Work instructions >> Would you retype every record below exactly as written?

Dataset entries >>
────────────────────
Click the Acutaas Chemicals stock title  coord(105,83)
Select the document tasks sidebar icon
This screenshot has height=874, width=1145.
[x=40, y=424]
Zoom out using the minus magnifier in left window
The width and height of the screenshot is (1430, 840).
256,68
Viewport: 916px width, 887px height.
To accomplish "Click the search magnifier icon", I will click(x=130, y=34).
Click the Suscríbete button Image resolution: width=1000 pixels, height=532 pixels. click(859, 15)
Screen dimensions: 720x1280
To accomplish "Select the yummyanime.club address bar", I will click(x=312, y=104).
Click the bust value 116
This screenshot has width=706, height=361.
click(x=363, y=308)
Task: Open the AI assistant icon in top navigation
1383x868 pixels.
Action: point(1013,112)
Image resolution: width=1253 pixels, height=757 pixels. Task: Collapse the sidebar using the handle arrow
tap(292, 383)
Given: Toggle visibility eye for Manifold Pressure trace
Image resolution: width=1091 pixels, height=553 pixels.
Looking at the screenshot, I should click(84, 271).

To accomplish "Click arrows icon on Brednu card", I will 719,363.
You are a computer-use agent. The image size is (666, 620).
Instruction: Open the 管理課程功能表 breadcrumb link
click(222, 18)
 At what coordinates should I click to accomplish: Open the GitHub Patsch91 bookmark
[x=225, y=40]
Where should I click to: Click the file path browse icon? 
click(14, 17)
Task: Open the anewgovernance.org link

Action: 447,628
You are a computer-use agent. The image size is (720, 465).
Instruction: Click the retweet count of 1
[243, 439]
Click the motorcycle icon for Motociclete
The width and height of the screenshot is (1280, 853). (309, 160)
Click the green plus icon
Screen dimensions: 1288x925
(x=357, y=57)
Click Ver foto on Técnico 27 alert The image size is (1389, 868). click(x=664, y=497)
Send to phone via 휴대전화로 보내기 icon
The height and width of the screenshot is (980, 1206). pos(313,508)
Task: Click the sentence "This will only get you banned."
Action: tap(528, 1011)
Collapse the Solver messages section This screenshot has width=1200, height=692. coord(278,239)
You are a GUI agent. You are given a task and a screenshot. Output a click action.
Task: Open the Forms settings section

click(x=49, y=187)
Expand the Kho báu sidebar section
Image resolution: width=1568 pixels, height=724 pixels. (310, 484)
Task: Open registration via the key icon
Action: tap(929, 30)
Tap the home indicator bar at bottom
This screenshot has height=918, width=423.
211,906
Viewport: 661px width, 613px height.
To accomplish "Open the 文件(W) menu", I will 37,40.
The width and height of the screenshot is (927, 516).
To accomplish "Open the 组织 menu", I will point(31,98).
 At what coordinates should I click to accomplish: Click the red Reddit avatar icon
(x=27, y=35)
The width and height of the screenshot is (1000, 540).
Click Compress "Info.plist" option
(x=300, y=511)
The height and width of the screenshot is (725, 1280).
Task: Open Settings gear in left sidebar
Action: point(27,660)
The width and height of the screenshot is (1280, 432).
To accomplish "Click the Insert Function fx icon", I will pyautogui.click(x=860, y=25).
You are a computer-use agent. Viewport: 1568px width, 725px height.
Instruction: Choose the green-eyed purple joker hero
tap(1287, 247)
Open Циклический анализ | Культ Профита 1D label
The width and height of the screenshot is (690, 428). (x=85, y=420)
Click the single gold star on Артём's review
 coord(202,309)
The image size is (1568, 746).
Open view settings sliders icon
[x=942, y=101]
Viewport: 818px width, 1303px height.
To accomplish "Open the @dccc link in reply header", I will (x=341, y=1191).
────────────────────
Completed exercise >>
Click the Acutaas Chemicals stock title  coord(105,83)
Select the document tasks sidebar icon
This screenshot has height=874, width=1145.
[x=40, y=424]
Zoom out using the minus magnifier in left window
The width and height of the screenshot is (1430, 840).
256,68
Viewport: 916px width, 887px height.
To accomplish "Click the search magnifier icon", I will click(x=130, y=34).
Click the Suscríbete button Image resolution: width=1000 pixels, height=532 pixels. click(859, 15)
Screen dimensions: 720x1280
To accomplish "Select the yummyanime.club address bar", I will click(x=312, y=104).
Click the bust value 116
This screenshot has width=706, height=361.
click(x=363, y=308)
Task: Open the AI assistant icon in top navigation
1383x868 pixels.
Action: point(1013,112)
Image resolution: width=1253 pixels, height=757 pixels. Task: Collapse the sidebar using the handle arrow
tap(292, 383)
Given: Toggle visibility eye for Manifold Pressure trace
Image resolution: width=1091 pixels, height=553 pixels.
Looking at the screenshot, I should click(84, 271).

To accomplish "Click arrows icon on Brednu card", I will 719,363.
You are a computer-use agent. The image size is (666, 620).
Instruction: Open the 管理課程功能表 breadcrumb link
click(222, 18)
 At what coordinates should I click to accomplish: Open the GitHub Patsch91 bookmark
[x=225, y=40]
Where should I click to: Click the file path browse icon? 
click(14, 17)
Task: Open the anewgovernance.org link

Action: 447,628
You are a computer-use agent. The image size is (720, 465).
Instruction: Click the retweet count of 1
[243, 439]
Click the motorcycle icon for Motociclete
The width and height of the screenshot is (1280, 853). (309, 160)
Click the green plus icon
Screen dimensions: 1288x925
(x=357, y=57)
Click Ver foto on Técnico 27 alert The image size is (1389, 868). click(x=664, y=497)
Send to phone via 휴대전화로 보내기 icon
The height and width of the screenshot is (980, 1206). pos(313,508)
Task: Click the sentence "This will only get you banned."
Action: tap(528, 1011)
Collapse the Solver messages section This screenshot has width=1200, height=692. coord(278,239)
You are a GUI agent. You are given a task and a screenshot. Output a click action.
Task: Open the Forms settings section

click(x=49, y=187)
Expand the Kho báu sidebar section
Image resolution: width=1568 pixels, height=724 pixels. (310, 484)
Task: Open registration via the key icon
Action: tap(929, 30)
Tap the home indicator bar at bottom
This screenshot has height=918, width=423.
211,906
Viewport: 661px width, 613px height.
To accomplish "Open the 文件(W) menu", I will 37,40.
The width and height of the screenshot is (927, 516).
To accomplish "Open the 组织 menu", I will point(31,98).
 At what coordinates should I click to accomplish: Click the red Reddit avatar icon
(x=27, y=35)
The width and height of the screenshot is (1000, 540).
Click Compress "Info.plist" option
(x=300, y=511)
The height and width of the screenshot is (725, 1280).
Task: Open Settings gear in left sidebar
Action: point(27,660)
The width and height of the screenshot is (1280, 432).
To accomplish "Click the Insert Function fx icon", I will pyautogui.click(x=860, y=25).
You are a computer-use agent. Viewport: 1568px width, 725px height.
Instruction: Choose the green-eyed purple joker hero
tap(1287, 247)
Open Циклический анализ | Культ Профита 1D label
The width and height of the screenshot is (690, 428). (x=85, y=420)
Click the single gold star on Артём's review
 coord(202,309)
The image size is (1568, 746).
Open view settings sliders icon
[x=942, y=101]
Viewport: 818px width, 1303px height.
To accomplish "Open the @dccc link in reply header", I will (x=341, y=1191).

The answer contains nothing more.